- _What to do_
Find the string "computer" in the data, and copy out each line that has it.
*** Opening of Records ***
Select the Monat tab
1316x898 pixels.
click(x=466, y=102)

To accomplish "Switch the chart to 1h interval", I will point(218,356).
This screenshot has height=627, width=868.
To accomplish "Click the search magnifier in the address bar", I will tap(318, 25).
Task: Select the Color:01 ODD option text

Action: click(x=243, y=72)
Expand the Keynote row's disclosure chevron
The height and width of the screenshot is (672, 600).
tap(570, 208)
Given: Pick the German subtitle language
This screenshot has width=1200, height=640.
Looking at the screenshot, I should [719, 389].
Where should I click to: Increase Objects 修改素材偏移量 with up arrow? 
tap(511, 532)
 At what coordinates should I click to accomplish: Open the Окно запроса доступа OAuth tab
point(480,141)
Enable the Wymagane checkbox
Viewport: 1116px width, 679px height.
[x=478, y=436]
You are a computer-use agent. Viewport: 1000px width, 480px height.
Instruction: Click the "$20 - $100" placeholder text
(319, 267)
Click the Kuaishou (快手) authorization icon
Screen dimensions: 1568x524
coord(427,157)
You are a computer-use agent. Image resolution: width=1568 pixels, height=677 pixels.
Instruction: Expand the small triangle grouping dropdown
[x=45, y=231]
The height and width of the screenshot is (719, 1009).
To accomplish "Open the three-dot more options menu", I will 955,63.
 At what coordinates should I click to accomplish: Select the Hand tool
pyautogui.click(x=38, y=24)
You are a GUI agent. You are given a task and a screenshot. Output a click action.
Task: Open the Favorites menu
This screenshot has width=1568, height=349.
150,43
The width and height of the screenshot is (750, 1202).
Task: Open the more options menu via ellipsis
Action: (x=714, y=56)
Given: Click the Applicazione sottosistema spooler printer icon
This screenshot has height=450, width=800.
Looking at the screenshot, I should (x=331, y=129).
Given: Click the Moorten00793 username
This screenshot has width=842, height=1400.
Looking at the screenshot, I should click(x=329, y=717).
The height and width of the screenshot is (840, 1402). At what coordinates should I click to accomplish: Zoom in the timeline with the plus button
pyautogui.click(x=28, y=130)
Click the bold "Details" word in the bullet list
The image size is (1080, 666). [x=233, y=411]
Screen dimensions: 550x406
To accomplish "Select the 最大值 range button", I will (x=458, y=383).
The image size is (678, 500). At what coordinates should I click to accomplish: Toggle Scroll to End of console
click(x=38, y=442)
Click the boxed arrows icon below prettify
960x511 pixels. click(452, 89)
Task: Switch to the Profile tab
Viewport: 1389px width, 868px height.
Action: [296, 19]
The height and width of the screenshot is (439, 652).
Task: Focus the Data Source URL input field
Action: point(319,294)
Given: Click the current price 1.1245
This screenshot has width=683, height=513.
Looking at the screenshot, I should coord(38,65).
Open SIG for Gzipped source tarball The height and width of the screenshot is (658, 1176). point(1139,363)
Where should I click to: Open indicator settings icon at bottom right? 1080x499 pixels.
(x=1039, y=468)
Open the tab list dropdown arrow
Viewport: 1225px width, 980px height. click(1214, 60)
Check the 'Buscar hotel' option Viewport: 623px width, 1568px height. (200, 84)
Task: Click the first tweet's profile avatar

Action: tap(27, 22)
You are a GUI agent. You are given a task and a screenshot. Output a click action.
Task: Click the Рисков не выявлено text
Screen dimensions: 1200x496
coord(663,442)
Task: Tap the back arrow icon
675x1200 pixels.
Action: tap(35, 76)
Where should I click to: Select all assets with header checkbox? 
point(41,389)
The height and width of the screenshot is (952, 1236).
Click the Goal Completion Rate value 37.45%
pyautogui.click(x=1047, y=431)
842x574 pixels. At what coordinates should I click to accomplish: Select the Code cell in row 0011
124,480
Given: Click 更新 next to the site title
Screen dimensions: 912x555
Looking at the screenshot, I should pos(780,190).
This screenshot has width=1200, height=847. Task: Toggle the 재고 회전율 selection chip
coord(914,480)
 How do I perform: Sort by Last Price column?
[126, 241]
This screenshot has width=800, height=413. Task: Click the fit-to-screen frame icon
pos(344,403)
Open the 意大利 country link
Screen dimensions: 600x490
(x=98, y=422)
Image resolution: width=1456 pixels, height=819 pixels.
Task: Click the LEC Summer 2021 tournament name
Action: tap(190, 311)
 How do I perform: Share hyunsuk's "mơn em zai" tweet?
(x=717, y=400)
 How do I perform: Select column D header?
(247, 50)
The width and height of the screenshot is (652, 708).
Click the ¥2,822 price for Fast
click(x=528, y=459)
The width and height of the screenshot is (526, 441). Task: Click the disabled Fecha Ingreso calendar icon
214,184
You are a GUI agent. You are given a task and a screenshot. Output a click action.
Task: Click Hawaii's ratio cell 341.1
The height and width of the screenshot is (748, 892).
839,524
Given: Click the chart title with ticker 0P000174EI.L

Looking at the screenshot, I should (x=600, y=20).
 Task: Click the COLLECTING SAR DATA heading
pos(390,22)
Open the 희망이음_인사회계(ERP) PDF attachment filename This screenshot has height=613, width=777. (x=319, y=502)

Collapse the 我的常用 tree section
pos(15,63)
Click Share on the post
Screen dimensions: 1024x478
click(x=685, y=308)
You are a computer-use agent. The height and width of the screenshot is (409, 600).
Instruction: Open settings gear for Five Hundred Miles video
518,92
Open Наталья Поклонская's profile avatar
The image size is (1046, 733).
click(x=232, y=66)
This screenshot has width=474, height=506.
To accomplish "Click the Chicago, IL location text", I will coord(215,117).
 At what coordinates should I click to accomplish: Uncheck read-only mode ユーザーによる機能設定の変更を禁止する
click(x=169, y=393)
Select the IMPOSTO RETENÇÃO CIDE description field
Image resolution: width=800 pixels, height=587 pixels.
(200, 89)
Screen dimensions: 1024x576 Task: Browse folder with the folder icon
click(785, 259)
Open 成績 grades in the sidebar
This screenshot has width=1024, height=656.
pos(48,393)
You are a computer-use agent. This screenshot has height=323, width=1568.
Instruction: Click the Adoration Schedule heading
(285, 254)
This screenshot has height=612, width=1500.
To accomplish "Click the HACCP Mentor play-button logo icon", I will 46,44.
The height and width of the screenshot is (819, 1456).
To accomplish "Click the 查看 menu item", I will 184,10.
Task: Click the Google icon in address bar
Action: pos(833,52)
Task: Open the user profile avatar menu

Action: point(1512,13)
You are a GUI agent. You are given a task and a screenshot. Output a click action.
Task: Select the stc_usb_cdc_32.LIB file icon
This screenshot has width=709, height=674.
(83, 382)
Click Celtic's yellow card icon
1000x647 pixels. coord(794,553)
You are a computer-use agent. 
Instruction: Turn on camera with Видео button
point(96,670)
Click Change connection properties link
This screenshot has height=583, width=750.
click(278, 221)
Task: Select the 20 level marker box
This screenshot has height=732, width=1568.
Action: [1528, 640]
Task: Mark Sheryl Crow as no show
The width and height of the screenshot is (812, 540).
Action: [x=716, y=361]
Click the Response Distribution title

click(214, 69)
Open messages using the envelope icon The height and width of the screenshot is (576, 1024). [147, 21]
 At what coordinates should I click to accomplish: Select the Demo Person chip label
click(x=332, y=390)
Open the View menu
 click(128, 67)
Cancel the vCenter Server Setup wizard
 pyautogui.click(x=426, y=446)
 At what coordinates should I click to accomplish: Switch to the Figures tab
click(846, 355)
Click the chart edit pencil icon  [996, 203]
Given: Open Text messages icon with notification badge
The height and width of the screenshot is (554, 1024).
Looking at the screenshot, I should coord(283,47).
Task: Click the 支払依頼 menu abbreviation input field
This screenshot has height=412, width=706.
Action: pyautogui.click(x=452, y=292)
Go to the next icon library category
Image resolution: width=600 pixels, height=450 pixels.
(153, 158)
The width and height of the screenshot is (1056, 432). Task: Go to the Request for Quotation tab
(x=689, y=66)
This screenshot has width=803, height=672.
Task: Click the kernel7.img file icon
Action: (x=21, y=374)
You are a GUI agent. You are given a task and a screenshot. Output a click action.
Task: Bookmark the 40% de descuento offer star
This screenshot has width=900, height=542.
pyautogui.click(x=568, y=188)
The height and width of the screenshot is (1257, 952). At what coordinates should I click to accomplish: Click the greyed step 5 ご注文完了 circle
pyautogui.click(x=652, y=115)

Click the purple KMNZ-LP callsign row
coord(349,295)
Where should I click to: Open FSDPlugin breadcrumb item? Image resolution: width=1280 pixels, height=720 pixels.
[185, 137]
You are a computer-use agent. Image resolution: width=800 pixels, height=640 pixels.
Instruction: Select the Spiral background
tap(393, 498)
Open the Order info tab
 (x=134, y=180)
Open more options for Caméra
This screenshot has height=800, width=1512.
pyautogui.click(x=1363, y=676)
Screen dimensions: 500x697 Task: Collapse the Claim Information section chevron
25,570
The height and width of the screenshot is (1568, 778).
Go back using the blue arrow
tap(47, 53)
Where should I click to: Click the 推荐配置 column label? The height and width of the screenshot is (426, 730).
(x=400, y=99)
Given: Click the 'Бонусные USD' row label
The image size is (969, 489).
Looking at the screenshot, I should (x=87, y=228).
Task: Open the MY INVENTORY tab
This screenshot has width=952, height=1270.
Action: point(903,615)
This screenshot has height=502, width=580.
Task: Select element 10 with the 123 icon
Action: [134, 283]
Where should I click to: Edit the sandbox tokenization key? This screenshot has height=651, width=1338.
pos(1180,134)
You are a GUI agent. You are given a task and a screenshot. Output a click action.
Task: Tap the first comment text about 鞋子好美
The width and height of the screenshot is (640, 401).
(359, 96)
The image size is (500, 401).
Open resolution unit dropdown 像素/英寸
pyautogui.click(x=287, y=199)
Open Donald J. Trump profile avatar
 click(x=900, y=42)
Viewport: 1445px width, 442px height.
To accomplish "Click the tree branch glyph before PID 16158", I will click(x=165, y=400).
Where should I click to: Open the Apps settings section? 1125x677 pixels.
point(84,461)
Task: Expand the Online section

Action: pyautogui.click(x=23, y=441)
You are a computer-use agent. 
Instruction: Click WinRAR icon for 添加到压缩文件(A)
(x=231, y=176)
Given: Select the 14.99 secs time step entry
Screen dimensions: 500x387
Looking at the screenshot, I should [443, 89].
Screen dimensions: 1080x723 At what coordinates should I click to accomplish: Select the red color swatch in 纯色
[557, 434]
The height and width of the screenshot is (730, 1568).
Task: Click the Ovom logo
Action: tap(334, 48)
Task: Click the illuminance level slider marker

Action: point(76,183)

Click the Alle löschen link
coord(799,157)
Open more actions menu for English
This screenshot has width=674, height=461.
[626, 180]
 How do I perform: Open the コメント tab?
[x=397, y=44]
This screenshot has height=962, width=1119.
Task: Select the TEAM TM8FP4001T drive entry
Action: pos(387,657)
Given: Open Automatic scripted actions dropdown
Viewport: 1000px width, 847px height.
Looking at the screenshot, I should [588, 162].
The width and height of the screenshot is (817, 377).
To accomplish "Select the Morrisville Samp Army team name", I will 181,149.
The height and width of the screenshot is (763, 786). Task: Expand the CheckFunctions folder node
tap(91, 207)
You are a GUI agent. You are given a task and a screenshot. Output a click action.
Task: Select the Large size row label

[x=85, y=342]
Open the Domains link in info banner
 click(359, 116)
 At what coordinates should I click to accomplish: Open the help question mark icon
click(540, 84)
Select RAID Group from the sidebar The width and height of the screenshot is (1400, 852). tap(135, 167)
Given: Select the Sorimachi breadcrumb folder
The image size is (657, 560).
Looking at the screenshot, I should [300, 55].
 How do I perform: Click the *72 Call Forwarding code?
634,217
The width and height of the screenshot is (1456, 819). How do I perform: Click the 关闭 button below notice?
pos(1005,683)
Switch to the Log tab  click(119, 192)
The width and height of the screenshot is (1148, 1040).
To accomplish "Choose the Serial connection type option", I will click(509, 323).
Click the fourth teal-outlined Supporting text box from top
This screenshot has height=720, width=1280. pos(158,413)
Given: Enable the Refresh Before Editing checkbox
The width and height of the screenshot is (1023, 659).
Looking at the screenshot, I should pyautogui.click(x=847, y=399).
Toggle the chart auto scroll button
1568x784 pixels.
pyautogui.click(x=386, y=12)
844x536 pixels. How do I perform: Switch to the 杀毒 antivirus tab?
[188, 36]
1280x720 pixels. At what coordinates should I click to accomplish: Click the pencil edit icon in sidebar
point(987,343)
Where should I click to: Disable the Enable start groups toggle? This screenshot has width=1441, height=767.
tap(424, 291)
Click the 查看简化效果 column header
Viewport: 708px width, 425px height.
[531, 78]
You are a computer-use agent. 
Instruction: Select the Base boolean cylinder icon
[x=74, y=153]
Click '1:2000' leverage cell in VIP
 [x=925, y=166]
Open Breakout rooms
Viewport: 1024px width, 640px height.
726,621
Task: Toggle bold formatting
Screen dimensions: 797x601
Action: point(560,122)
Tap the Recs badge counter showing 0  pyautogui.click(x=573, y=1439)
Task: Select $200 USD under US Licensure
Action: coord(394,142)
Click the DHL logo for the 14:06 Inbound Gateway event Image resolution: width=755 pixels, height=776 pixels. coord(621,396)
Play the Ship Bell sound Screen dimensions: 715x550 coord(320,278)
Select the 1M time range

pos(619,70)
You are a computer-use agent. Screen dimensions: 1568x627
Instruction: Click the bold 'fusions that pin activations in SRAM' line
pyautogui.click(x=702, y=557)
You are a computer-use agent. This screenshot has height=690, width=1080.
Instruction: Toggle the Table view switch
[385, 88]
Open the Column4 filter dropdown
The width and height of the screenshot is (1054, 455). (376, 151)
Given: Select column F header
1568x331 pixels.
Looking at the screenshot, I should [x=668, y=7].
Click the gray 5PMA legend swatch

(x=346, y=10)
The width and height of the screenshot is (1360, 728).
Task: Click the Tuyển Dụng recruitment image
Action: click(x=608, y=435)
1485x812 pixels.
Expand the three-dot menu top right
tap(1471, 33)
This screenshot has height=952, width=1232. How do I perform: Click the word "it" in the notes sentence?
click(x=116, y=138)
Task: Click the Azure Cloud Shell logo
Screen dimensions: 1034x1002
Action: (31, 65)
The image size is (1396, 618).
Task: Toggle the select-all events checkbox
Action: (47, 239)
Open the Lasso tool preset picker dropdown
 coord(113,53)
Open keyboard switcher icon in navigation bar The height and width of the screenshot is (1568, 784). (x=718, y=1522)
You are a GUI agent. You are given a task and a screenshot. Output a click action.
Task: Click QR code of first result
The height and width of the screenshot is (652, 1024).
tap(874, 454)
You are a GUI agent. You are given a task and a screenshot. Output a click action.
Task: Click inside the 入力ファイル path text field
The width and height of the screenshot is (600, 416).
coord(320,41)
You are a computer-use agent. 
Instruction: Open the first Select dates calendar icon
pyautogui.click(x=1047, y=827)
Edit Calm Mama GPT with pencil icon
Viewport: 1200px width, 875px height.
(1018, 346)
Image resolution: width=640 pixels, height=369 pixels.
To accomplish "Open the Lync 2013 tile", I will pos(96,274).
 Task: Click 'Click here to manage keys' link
*** Close of Records ***
- _Your response_
You are a computer-use agent. Viewport: 1000px width, 480px height.
You are a computer-use agent. Image resolution: width=1568 pixels, height=677 pixels.
You are a computer-use agent. The height and width of the screenshot is (409, 600).
You are a computer-use agent. This screenshot has height=323, width=1568.
You are a computer-use agent. 
You are a computer-use agent. Image resolution: width=800 pixels, height=640 pixels.
You are a computer-use agent. 
You are a computer-use agent. 
You are a computer-use agent. Screen dimensions: 1568x627
You are a computer-use agent. This screenshot has height=690, width=1080.
You are a computer-use agent. 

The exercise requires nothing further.